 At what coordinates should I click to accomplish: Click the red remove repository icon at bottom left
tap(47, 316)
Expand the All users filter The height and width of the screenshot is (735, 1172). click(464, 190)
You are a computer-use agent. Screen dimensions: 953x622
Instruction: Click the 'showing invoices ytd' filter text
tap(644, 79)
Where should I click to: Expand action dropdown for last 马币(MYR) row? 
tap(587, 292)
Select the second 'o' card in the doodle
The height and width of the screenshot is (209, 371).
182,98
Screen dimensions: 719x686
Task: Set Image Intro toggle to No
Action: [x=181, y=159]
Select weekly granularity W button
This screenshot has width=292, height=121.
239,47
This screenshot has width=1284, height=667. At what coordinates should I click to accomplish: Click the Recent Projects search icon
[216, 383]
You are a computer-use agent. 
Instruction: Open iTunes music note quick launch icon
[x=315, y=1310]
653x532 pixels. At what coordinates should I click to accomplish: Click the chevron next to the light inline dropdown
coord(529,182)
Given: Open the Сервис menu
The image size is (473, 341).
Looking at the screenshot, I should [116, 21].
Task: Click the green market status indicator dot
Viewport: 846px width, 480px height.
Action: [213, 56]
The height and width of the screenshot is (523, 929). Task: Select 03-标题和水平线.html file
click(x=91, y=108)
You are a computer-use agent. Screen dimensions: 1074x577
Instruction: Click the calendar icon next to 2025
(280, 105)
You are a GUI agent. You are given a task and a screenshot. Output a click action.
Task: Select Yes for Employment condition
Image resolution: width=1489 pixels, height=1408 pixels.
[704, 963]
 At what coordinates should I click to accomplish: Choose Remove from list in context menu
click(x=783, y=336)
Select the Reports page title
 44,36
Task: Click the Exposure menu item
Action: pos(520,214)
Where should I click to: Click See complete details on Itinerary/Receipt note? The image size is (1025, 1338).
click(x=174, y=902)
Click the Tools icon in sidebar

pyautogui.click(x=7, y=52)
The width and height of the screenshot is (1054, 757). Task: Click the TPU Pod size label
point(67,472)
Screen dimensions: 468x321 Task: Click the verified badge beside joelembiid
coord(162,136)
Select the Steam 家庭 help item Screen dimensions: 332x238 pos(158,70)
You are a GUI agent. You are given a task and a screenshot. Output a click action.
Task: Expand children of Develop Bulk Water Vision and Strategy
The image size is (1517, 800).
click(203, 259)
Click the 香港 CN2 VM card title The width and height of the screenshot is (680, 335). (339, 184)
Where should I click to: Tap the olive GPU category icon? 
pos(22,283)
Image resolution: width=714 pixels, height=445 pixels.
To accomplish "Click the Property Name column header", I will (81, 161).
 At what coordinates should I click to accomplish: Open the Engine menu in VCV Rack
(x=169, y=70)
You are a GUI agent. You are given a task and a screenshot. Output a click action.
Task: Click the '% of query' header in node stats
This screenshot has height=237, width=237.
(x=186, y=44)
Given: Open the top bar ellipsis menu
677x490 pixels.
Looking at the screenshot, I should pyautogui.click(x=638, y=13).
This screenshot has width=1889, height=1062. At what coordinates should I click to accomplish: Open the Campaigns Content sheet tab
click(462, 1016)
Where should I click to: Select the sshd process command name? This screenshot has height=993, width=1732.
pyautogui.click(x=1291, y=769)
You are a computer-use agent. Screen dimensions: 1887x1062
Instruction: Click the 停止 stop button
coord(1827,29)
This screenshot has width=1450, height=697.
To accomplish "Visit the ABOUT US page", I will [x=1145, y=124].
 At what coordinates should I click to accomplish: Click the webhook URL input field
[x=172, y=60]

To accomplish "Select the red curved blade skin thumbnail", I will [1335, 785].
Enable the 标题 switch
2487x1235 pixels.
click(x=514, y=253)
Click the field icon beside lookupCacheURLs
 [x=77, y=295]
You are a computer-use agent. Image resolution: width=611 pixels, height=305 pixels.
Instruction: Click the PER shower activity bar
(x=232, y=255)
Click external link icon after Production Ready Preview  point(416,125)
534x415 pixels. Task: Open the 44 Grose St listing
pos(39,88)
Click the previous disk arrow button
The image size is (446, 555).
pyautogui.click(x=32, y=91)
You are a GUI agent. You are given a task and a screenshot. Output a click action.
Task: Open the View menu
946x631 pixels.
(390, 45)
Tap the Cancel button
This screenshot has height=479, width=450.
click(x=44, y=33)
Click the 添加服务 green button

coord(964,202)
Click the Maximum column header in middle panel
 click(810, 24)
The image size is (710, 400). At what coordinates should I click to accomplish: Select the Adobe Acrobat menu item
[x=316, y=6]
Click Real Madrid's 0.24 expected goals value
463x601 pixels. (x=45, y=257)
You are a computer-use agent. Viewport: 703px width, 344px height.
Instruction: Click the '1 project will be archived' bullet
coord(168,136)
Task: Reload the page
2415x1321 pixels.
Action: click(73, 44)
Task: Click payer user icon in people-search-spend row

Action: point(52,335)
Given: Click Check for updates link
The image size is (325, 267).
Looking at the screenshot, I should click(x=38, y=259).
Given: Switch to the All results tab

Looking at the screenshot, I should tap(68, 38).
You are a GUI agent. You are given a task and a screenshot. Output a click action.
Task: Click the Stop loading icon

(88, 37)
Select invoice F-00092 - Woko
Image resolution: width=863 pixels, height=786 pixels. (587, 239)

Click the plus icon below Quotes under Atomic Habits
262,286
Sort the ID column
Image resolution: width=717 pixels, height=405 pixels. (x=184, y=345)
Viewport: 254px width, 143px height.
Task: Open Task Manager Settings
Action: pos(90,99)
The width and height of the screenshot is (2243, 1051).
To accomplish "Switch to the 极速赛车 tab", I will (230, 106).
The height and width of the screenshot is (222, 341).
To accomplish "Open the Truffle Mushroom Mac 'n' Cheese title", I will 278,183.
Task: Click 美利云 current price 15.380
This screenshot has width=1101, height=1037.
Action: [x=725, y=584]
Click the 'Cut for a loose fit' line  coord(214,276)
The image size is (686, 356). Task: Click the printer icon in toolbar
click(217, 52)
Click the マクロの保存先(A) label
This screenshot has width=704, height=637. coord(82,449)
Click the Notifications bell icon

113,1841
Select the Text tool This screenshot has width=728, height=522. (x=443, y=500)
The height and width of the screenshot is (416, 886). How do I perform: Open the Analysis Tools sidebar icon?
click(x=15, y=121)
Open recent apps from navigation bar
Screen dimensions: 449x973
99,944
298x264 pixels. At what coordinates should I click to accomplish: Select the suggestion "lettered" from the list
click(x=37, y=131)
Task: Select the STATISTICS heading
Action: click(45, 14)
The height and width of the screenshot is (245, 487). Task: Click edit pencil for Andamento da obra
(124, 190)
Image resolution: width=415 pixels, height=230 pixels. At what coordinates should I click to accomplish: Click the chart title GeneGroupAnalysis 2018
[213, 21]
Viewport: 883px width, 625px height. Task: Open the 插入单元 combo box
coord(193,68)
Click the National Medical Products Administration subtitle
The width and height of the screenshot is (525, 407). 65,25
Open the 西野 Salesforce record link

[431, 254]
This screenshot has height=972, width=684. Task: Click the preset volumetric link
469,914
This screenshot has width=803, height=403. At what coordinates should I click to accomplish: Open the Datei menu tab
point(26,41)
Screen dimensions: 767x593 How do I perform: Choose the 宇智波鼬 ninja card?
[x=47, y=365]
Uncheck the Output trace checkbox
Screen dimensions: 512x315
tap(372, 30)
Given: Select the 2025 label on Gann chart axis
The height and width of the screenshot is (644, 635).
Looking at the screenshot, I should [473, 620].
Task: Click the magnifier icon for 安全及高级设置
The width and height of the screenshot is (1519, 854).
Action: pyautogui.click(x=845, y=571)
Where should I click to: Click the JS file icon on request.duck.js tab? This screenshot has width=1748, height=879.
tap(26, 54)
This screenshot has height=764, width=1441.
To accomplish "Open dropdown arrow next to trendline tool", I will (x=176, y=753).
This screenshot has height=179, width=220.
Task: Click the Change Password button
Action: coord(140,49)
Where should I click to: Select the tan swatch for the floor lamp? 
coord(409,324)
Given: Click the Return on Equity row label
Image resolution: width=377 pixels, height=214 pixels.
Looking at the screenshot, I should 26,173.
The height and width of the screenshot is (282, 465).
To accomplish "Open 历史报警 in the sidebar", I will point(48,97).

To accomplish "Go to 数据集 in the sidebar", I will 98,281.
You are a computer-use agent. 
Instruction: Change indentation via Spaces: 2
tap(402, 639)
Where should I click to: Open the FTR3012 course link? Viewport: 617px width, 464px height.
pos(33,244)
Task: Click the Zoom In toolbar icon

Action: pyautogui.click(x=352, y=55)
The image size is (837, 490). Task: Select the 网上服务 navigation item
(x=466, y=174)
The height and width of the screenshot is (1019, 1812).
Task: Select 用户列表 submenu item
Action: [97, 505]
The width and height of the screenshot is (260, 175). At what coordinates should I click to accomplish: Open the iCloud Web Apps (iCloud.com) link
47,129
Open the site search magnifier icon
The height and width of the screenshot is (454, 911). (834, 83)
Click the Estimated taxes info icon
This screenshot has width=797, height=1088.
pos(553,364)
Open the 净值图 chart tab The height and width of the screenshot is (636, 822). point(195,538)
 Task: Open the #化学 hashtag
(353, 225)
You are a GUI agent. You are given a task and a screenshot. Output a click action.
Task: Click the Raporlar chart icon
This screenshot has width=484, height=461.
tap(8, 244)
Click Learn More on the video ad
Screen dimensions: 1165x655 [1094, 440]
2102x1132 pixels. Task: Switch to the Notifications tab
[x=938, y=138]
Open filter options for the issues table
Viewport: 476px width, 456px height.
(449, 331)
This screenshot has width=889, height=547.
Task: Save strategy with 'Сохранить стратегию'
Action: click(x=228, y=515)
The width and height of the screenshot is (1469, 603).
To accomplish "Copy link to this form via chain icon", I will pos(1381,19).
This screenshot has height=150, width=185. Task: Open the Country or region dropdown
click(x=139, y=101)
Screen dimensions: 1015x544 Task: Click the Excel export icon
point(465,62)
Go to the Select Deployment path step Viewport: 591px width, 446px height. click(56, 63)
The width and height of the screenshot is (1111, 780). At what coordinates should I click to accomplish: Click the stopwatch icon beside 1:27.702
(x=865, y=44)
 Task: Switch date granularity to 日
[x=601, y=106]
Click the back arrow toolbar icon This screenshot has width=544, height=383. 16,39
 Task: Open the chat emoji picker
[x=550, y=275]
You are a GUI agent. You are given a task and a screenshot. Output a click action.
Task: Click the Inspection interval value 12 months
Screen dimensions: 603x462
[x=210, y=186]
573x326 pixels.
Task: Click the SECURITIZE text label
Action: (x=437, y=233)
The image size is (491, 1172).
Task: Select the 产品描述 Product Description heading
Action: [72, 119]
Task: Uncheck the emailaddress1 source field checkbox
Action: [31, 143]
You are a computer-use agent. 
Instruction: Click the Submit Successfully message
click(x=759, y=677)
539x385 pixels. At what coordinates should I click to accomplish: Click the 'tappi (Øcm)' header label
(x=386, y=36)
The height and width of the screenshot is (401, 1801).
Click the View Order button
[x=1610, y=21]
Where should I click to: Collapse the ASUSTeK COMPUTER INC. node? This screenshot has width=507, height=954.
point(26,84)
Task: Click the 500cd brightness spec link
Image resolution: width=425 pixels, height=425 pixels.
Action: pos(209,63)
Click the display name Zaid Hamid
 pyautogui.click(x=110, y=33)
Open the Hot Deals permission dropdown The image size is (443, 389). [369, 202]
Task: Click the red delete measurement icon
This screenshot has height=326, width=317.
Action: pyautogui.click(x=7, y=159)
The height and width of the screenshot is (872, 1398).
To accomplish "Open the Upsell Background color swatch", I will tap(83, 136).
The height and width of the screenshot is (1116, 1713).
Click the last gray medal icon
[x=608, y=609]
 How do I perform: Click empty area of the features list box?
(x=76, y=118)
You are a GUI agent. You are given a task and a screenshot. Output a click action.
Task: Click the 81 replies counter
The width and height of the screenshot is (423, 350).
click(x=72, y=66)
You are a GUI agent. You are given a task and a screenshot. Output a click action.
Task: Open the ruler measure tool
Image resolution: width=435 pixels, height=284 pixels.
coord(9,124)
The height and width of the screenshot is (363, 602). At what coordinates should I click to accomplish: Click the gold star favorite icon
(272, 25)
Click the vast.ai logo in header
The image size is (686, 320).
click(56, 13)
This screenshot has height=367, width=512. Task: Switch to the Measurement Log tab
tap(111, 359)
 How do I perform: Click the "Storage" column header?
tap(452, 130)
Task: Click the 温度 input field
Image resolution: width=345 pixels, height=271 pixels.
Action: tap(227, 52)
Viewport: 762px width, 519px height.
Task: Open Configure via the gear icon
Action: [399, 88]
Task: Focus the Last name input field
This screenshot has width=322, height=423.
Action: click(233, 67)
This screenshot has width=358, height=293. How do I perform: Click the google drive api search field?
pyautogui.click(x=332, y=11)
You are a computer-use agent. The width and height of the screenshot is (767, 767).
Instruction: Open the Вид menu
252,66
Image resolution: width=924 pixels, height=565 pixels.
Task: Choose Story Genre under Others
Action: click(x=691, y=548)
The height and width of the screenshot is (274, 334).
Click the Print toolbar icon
+ + + +
Copy the stretch of material from the line containing "in VCV Rack" through the line containing "(x=169, y=70)", putting "Help menu" in place of "Engine menu" and leaving everything else as it is.

 At what coordinates should I click to accomplish: Open the Help menu in VCV Rack
(x=169, y=70)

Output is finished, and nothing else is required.